### ASSIGNMENT
Up to and including the line with "Til butik (19, 171)", return every line from the start of the entries below exactly.

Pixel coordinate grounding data
##############################

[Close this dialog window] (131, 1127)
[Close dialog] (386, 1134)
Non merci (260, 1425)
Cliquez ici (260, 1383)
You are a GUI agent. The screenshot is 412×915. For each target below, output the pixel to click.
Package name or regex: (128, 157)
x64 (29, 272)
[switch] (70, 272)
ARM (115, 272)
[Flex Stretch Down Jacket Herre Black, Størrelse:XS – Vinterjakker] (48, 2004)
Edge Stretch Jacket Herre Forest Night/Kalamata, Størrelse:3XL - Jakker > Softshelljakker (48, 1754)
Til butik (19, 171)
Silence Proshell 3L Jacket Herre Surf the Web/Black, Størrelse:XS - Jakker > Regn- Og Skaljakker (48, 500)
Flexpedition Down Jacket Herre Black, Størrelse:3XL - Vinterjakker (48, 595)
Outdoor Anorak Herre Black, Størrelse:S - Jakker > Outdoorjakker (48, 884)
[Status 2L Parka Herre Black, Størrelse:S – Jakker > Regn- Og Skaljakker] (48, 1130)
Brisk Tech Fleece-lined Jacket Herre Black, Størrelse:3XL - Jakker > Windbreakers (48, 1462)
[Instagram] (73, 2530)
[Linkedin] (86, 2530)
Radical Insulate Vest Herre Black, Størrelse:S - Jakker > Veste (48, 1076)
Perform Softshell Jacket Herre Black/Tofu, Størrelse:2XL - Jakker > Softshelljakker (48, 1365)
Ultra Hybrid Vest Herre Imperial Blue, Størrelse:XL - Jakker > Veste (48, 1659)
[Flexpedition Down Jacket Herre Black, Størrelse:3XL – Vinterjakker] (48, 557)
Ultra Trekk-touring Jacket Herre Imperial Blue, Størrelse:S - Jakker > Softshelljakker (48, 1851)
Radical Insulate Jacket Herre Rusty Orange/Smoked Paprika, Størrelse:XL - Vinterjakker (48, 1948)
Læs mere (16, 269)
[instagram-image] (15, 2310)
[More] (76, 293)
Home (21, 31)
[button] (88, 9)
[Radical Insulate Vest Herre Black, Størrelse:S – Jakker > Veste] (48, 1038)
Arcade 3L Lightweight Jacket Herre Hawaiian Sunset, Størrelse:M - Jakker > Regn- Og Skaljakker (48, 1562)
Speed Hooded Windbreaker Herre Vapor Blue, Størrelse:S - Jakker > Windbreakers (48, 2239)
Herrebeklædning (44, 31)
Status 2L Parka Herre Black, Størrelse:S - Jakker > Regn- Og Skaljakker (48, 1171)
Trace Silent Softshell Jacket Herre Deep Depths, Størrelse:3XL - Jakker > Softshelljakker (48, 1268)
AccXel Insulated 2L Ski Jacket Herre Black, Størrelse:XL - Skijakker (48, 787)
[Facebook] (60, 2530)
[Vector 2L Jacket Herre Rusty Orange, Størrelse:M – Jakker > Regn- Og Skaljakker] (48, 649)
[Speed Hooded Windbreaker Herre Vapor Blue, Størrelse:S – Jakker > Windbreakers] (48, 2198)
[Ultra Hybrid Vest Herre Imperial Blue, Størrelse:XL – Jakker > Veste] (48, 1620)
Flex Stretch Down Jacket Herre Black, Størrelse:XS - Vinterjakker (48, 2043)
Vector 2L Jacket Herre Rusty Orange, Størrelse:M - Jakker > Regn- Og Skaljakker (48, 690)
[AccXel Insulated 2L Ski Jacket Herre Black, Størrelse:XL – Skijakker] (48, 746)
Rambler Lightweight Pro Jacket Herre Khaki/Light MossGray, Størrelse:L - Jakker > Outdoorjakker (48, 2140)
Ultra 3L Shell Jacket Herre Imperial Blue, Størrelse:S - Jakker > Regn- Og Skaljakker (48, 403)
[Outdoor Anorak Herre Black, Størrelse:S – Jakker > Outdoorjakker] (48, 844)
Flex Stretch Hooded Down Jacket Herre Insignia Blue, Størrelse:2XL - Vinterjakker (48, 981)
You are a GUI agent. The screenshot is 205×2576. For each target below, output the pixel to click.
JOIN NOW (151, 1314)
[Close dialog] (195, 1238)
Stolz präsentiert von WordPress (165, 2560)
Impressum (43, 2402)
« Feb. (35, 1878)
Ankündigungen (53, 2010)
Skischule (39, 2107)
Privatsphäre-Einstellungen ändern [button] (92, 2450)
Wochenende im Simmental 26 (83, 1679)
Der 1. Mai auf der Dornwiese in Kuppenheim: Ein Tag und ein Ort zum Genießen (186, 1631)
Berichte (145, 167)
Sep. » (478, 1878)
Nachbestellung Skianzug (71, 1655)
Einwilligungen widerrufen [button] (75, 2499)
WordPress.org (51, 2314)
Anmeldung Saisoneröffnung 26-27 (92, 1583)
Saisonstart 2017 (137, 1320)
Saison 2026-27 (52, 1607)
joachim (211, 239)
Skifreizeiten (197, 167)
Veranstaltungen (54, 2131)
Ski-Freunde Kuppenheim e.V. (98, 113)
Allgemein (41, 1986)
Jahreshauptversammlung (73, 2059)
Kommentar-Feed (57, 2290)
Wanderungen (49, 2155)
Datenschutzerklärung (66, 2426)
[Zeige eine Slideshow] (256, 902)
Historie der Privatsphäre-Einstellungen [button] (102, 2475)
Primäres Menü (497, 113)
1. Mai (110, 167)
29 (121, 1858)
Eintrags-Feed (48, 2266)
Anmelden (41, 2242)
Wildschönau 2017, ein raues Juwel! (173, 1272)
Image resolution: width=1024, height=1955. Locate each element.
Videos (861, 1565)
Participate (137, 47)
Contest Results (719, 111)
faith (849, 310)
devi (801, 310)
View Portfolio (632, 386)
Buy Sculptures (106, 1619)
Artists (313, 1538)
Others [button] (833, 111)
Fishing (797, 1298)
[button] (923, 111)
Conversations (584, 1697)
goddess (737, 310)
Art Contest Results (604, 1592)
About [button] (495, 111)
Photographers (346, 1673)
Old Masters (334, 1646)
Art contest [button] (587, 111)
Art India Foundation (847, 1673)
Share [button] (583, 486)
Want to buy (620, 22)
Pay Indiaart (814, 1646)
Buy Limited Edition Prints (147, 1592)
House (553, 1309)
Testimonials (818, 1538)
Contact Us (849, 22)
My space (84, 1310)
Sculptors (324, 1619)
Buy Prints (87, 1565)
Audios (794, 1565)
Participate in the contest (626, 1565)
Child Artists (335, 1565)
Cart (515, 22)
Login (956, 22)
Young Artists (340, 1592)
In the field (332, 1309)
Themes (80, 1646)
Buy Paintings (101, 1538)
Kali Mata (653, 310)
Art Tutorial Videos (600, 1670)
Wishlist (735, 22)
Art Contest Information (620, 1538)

##############################

### SOLUTION
[Close this dialog window] (131, 1127)
[Close dialog] (386, 1134)
Non merci (260, 1425)
Cliquez ici (260, 1383)
You are a GUI agent. The screenshot is 412×915. For each target below, output the pixel to click.
Package name or regex: (128, 157)
x64 (29, 272)
[switch] (70, 272)
ARM (115, 272)
[Flex Stretch Down Jacket Herre Black, Størrelse:XS – Vinterjakker] (48, 2004)
Edge Stretch Jacket Herre Forest Night/Kalamata, Størrelse:3XL - Jakker > Softshelljakker (48, 1754)
Til butik (19, 171)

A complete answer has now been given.